W komunikacie Muzeum II Wojny Światowej, czytamy, m.in.: "Rozumiemy, że przeprowadzone zmiany mogą budzić zdziwienie i zaniepokojenie obywateli. Zdecydowaliśmy, że do ekspozycji stałej zostaną włączeni o. Maksymilian Kolbe i rodzina Ulmów. Widzimy, że istnieje taka autentyczna społeczna potrzeba. Wkrótce historie o. Maksymiliana Kolbe i rodziny Ulmów znajdą się wśród innych bohaterów widocznych w Muzeum. Zostaną one zaprezentowane w sposób godny, rzetelny i zgodny z najnowszymi badaniami. Nie powielimy nieścisłości i błędów, które widniały na usuniętej przez nas fototapecie rodziny Ulmów czy w ekspozytorach poświęconych o. Kolbe."

Reklama

Ministerstwo poinformowało także, że "Witold Pilecki był i znajduje się nadal w Muzeum II Wojny Światowej. Nieprawdą jest, że został z Muzeum usunięty.
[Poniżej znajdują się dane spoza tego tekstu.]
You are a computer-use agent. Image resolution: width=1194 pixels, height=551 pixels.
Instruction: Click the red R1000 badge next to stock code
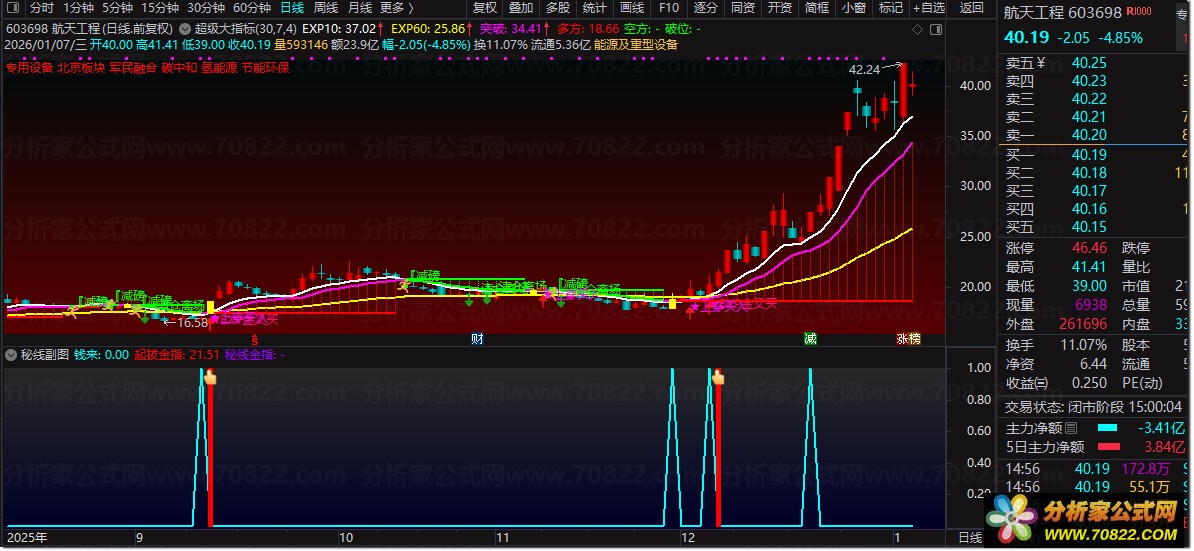[x=1138, y=12]
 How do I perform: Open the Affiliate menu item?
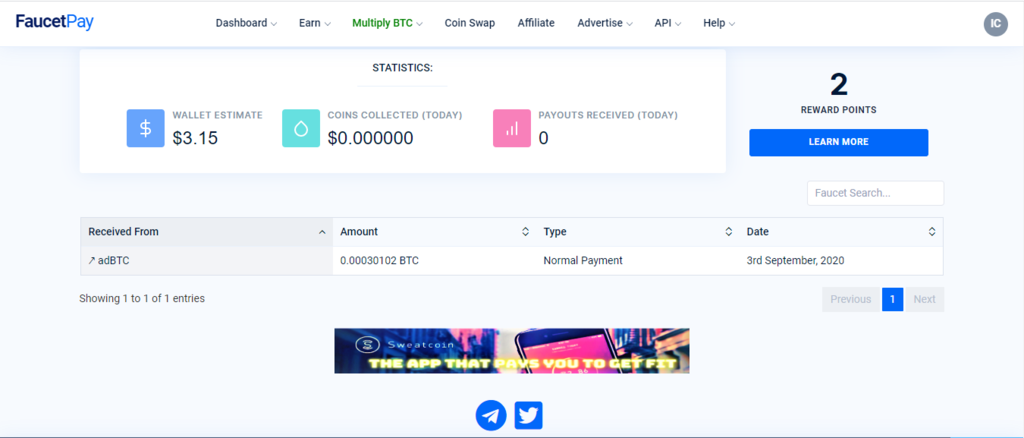pyautogui.click(x=536, y=23)
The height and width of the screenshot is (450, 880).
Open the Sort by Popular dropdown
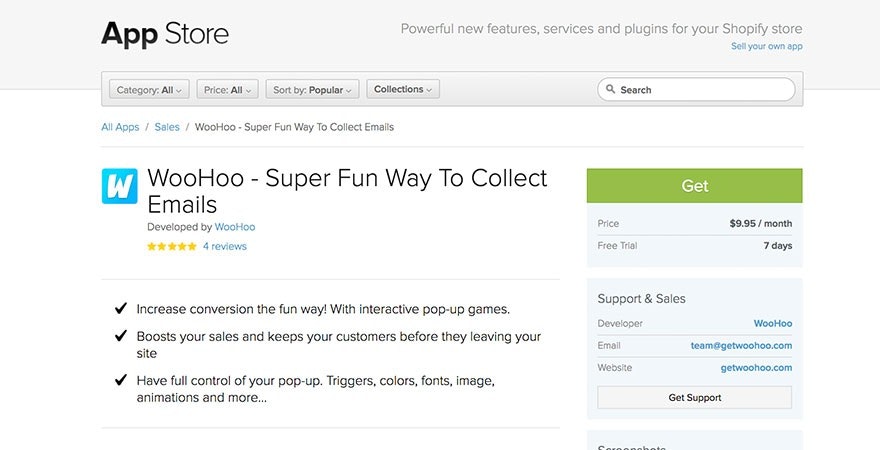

Protesty po decyzji władz muzeum

Dyrekcja muzeum, którą od kwietnia zarządza prof. Rafał Wnuk, poinformowała we wtorek o planowanych i wprowadzonych zmianach w wystawie głównej, która ma powrócić do stanu z 2017 r. Oznacza to m.in. usunięcie z wystawy portretów rtm. Witolda Pileckiego, o. Maksymiliana Kolbego, a także wielkoformatowej fotografii rodziny Ulmów.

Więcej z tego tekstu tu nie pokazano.